* Text:
══════════
Wenn man am Tag nach dem Konzert immer noch diesen einen Song im Ohr hat, war es ein guter Abend. Auch wenn Gaz Coombes den legendären Mojo Club in Hamburg nicht komplett füllen konnte, wurden die anwesenden Fans mehr als nur gut unterhalten.
Eröffnet wurde der Abend durch die Musikerin Lauringer. Die gebürtige Österreicherin ist seit über einem Jahr in Hamburg wohnhaft. Der Tourstop war somit eine Art Heimspiel für sie. Besucher:innen, die Lauringers Songs bereits kannten, durften sich über die zahlreichen neuen Stücke freuen.
Mit einem halbakustischen Solo-Set stimmte sie gut gelaunt in den Abend ein. Die persönlichen Moderationen waren gespickt von Spoilern (“ihr werdet gleich viel Spaß haben”, “es sind die nettesten Menschen überhaupt”) und zeigten die große Freude, die die Newcomerin bei diesem besonderen Toursupport verspürte.
Lauringer verkündete am Ende ihres Sets noch eine kleines Extra für alte und neue Fans: Nach dem Konzert lud sie ein, sich am Merch-Stand limitierte handgeschriebene Setlists und selbstgebackene Kekse abzuholen. Persönlicher kann Merchandise nicht sein.
Wir haben die Musikerin natürlich nach der Tour zu ihren Erlebnissen befragt und werden berichten. Mehr über Lauringer erfahrt ihr auch in unseren Artikeln hier.
══════════
* Angezeigte Daten:
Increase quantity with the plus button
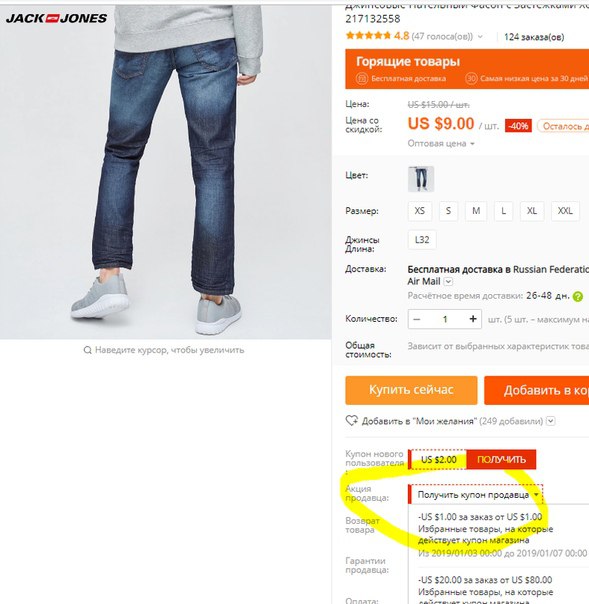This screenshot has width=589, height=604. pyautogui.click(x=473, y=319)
══════════
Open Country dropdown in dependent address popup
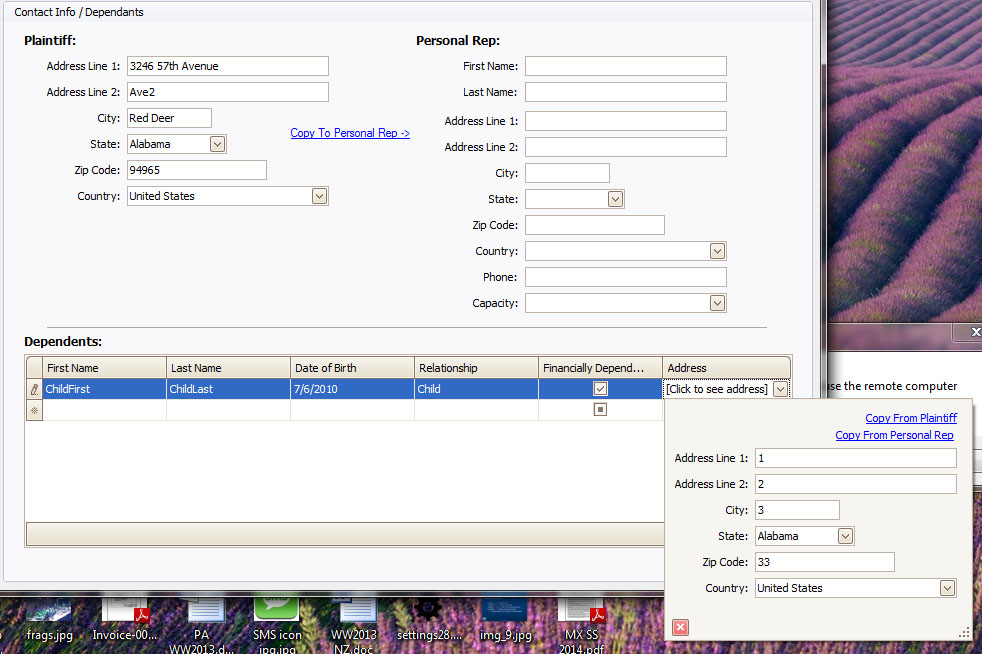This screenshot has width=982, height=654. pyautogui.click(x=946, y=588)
══════════
* Die Aufgabe: Übertrage den Satz „Die gebürtige Österreicherin ist seit über einem Jahr in Hamburg wohnhaft.“ aus dem Konzertbericht ins Englische.

* Lösung: The Austrian-born musician has been living in Hamburg for more than a year.